Now we have a bankruptcy examiner's report on Lehman's demise, which depicts a recklessly managed (or mismanaged, to be precise) firm on a hedge fund-like leverage rampage that artfully (in the Dickensian sense of the term) presented itself as an investment bank. Prominent among Lehman's shenanigans was the sly use of British repo transactions to sweep some of its leverage under the carpet at the ends of quarterly financial reporting periods in order reduce the firm's apparent leverage. Now that this stink bomb has exploded, a lot of former high ranking Lehman executives are denying knowledge of these British repos (called "Repo 105s") or not commenting. The auditors insist they did an acceptable job, although it appears they knew of the allegations of a whistleblower. And one can only wonder if, at its meetings, the board was focused on what would be served for lunch instead of the financial condition of the firm.
The press and blogosphere are now swarming the potential culprits like packs of ravenous wolves with litters to feed. Blame is being avidly and abundantly cast. Very possibly, it is well-deserved.
Perhaps, though, along with the zestful mud-slingarama, we should consider whether anyone comes out looking a little better. Maybe Hank Paulson and Ben Bernanke weren't so far off the mark. With what we now know about Lehman's true financial condition, we can see that a bailout would have been much more expensive than it seemed at the time Lehman collapsed. Outrage over bailing out undeserving Wall Street executives would have been all the more magnified if the shameless gamblers at Lehman had received the munificence of taxpayers. The chattering classes would have fulminated about immoral levels of moral hazard and the witlessness of the government allowing potential wrongdoers (top executives, board members and auditors) to live to fail another day.
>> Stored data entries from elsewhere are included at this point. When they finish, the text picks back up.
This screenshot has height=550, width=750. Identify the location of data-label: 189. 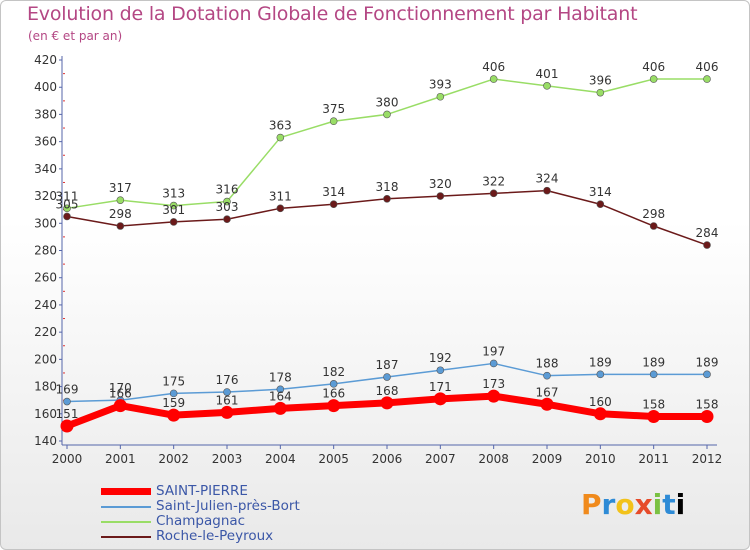
(600, 362).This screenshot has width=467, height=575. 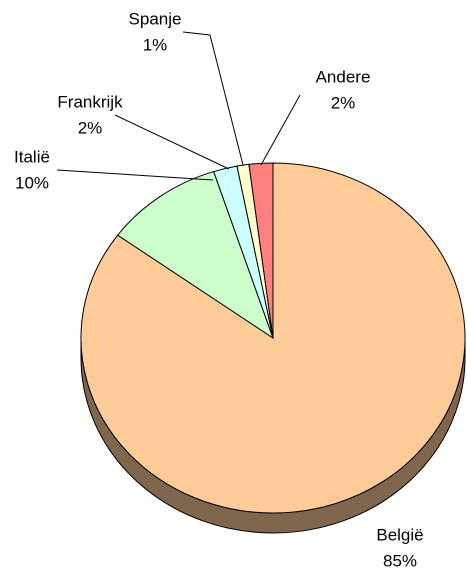 I want to click on data-label-value: 1%, so click(x=156, y=44).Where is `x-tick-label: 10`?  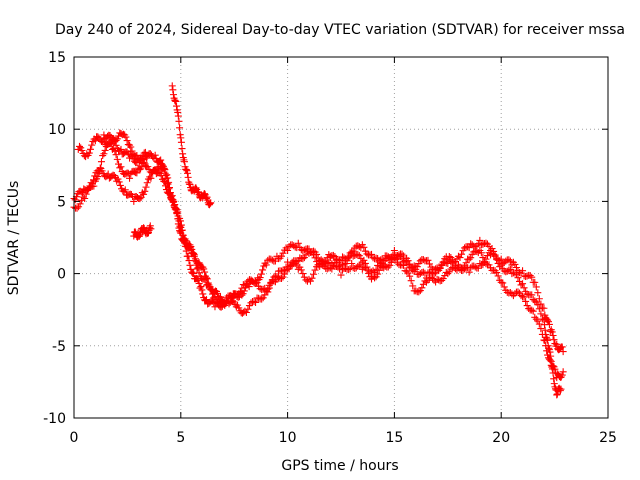 x-tick-label: 10 is located at coordinates (288, 438).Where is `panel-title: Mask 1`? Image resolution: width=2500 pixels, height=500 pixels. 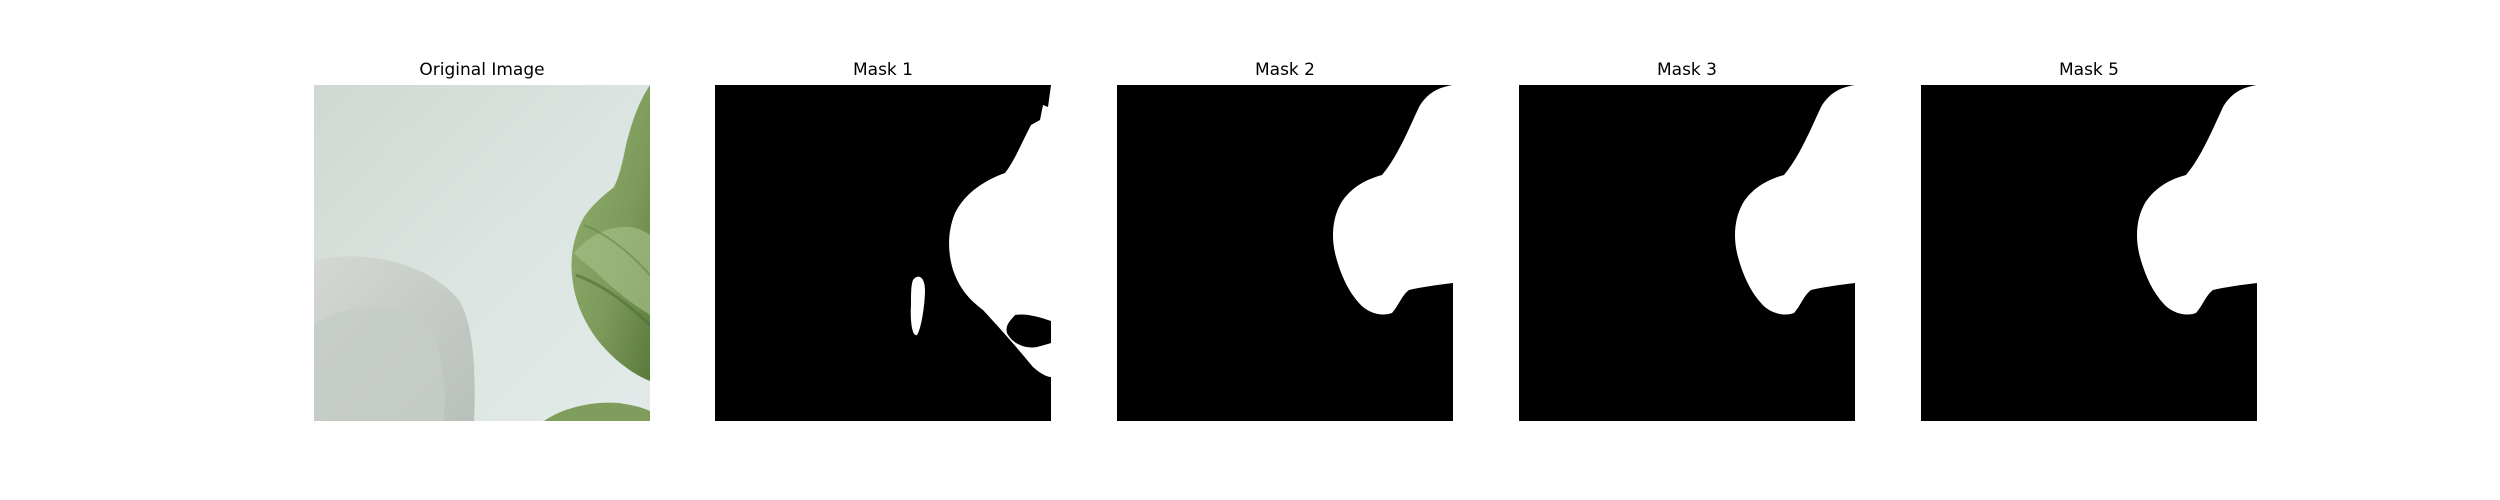 panel-title: Mask 1 is located at coordinates (882, 70).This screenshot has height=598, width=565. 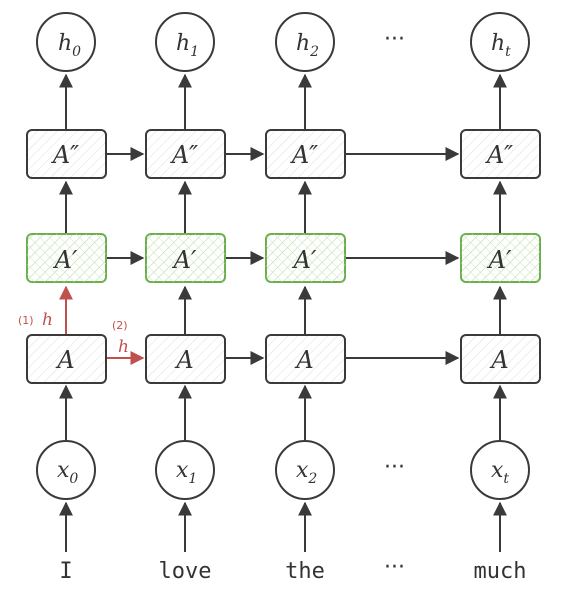 What do you see at coordinates (48, 320) in the screenshot?
I see `hidden-symbol-1: h` at bounding box center [48, 320].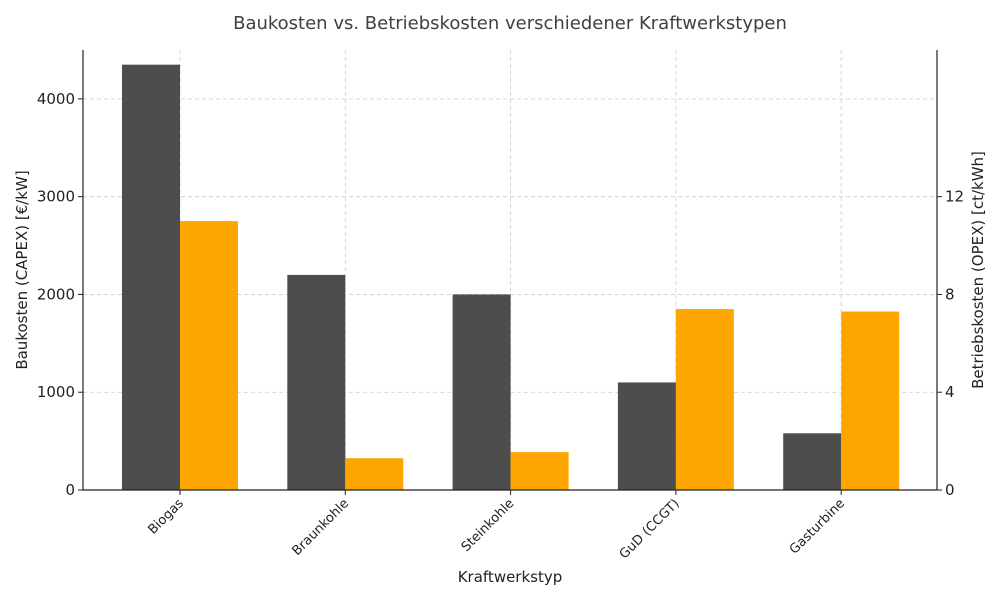 This screenshot has width=1000, height=600. I want to click on x-tick-label: Braunkohle, so click(320, 528). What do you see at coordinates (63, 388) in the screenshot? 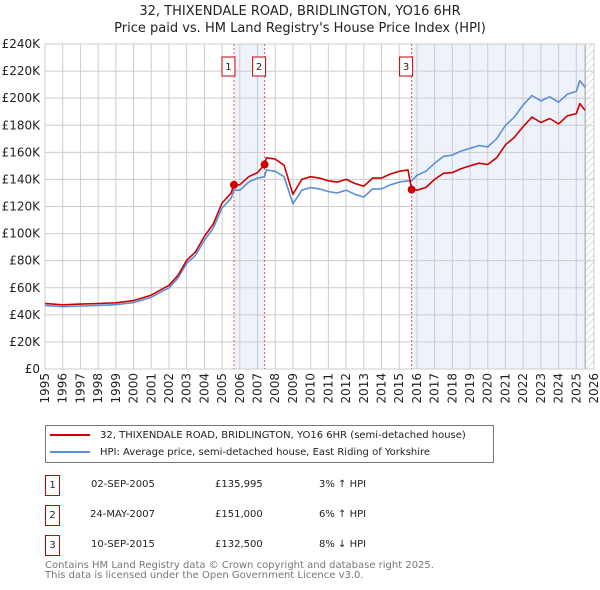
I see `x-tick-label: 1996` at bounding box center [63, 388].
It doesn't necessarily follow that a Lehman bailout would have precluded the need to bail out AIG. Perhaps, a bailout would have encouraged AIG to extend its leverage even more in the hope of trading its way out of trouble, like the losing gambler who goes in for a dollar after losing a dime. That strategy could have easily led to mega-disaster in the volatile markets of 2008. Then the taxpayers would have been taken to the cleaners even more than they were.
Did Hank Paulson have an inkling of what Lehman was up to? After all, he would have had access to the top levels of Wall Street, and it's quite possible that others on the Street sensed, if not knew, what was going on at Lehman. Did Chairman Bernanke field enough phone calls from Wall Street execs to get the picture? We may never know for sure everything that Paulson and Bernanke knew, heard, sniffed out or suspected. But, in the interest of Monday morning quarterbacking government officials fairly, let us consider that their decision not to extend the generosity of taxpayers to a bunch of rascals really wasn't all that bad. Indeed, had Lehman not gone into bankruptcy, we wouldn't have the comprehensive examiner's report to provide a better picture of how inept risk management in the financial system has been, and why financial regulatory reform, still stalled in Congress, remains desperately needed.